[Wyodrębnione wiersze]
- - - - -

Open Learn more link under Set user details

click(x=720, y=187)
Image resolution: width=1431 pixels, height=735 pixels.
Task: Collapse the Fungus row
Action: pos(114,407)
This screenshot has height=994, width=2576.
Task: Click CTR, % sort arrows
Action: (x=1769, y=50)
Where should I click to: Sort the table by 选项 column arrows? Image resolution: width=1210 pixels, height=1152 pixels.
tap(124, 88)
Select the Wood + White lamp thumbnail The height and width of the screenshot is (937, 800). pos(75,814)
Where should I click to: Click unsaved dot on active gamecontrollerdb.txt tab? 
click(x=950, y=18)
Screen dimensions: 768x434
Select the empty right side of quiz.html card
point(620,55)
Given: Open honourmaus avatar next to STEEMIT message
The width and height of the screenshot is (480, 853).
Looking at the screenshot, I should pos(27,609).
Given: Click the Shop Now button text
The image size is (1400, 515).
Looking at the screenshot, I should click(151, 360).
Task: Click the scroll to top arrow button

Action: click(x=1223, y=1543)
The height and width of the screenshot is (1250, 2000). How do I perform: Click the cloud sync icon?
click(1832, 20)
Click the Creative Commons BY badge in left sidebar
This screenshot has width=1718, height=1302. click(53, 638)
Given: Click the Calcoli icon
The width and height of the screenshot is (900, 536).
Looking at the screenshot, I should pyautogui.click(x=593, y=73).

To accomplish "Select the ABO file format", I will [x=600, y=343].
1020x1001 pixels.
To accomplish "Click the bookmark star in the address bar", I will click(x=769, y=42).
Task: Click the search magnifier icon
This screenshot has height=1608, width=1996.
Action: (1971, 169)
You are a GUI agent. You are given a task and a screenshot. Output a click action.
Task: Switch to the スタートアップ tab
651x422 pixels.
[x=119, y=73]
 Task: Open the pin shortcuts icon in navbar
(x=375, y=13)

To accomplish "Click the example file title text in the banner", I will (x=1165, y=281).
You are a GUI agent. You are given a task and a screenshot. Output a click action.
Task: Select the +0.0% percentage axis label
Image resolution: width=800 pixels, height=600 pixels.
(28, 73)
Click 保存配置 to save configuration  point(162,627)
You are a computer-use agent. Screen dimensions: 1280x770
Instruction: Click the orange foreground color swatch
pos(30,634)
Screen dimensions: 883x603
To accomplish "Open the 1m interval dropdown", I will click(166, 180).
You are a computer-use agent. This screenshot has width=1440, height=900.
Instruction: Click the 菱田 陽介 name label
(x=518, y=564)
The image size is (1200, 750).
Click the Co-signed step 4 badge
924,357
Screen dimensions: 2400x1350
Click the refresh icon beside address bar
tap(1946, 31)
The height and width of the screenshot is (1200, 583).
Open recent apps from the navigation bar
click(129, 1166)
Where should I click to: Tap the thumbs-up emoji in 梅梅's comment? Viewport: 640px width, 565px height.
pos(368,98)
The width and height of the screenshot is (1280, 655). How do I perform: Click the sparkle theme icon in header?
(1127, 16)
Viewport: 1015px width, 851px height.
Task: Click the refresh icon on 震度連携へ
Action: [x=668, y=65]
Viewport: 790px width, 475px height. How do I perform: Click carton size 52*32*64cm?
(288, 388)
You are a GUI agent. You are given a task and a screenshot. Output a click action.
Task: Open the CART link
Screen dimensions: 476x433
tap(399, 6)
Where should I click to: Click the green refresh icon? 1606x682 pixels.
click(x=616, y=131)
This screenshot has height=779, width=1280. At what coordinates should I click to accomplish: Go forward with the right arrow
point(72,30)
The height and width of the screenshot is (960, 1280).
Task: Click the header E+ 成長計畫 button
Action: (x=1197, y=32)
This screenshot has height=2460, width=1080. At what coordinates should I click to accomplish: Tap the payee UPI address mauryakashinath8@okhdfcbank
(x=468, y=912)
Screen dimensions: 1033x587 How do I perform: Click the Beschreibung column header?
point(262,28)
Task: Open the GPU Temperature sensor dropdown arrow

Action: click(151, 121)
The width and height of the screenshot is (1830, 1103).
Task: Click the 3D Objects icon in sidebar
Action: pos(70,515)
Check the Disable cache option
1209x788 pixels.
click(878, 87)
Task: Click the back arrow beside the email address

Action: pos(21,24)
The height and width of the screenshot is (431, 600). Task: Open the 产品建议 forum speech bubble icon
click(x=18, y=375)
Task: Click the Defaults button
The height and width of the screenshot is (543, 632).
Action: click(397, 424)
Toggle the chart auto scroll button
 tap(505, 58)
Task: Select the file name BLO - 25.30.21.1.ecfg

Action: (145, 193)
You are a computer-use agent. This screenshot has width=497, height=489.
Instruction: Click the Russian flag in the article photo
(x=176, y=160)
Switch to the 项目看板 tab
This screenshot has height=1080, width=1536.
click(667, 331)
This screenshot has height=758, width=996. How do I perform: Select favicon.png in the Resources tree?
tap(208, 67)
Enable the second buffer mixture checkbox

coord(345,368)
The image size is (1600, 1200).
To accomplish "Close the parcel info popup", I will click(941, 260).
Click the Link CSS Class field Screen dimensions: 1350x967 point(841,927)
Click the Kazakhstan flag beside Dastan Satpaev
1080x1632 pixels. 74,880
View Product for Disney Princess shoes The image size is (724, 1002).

- - - - -

Zadanie: Czy możesz przytoczyć bez żadnych zmian wiersze, zaczynając od wiersza zawierającego „This screenshot has height=779, width=1280.” i idąc dalej aż do wiersza zawierającego „Action: pos(21,24)” włącznie?

Odpowiedź poniżej:
This screenshot has height=779, width=1280. At what coordinates should I click to accomplish: Go forward with the right arrow
point(72,30)
The height and width of the screenshot is (960, 1280).
Task: Click the header E+ 成長計畫 button
Action: (x=1197, y=32)
This screenshot has height=2460, width=1080. At what coordinates should I click to accomplish: Tap the payee UPI address mauryakashinath8@okhdfcbank
(x=468, y=912)
Screen dimensions: 1033x587 How do I perform: Click the Beschreibung column header?
point(262,28)
Task: Open the GPU Temperature sensor dropdown arrow

Action: click(151, 121)
The width and height of the screenshot is (1830, 1103).
Task: Click the 3D Objects icon in sidebar
Action: pos(70,515)
Check the Disable cache option
1209x788 pixels.
click(878, 87)
Task: Click the back arrow beside the email address

Action: pos(21,24)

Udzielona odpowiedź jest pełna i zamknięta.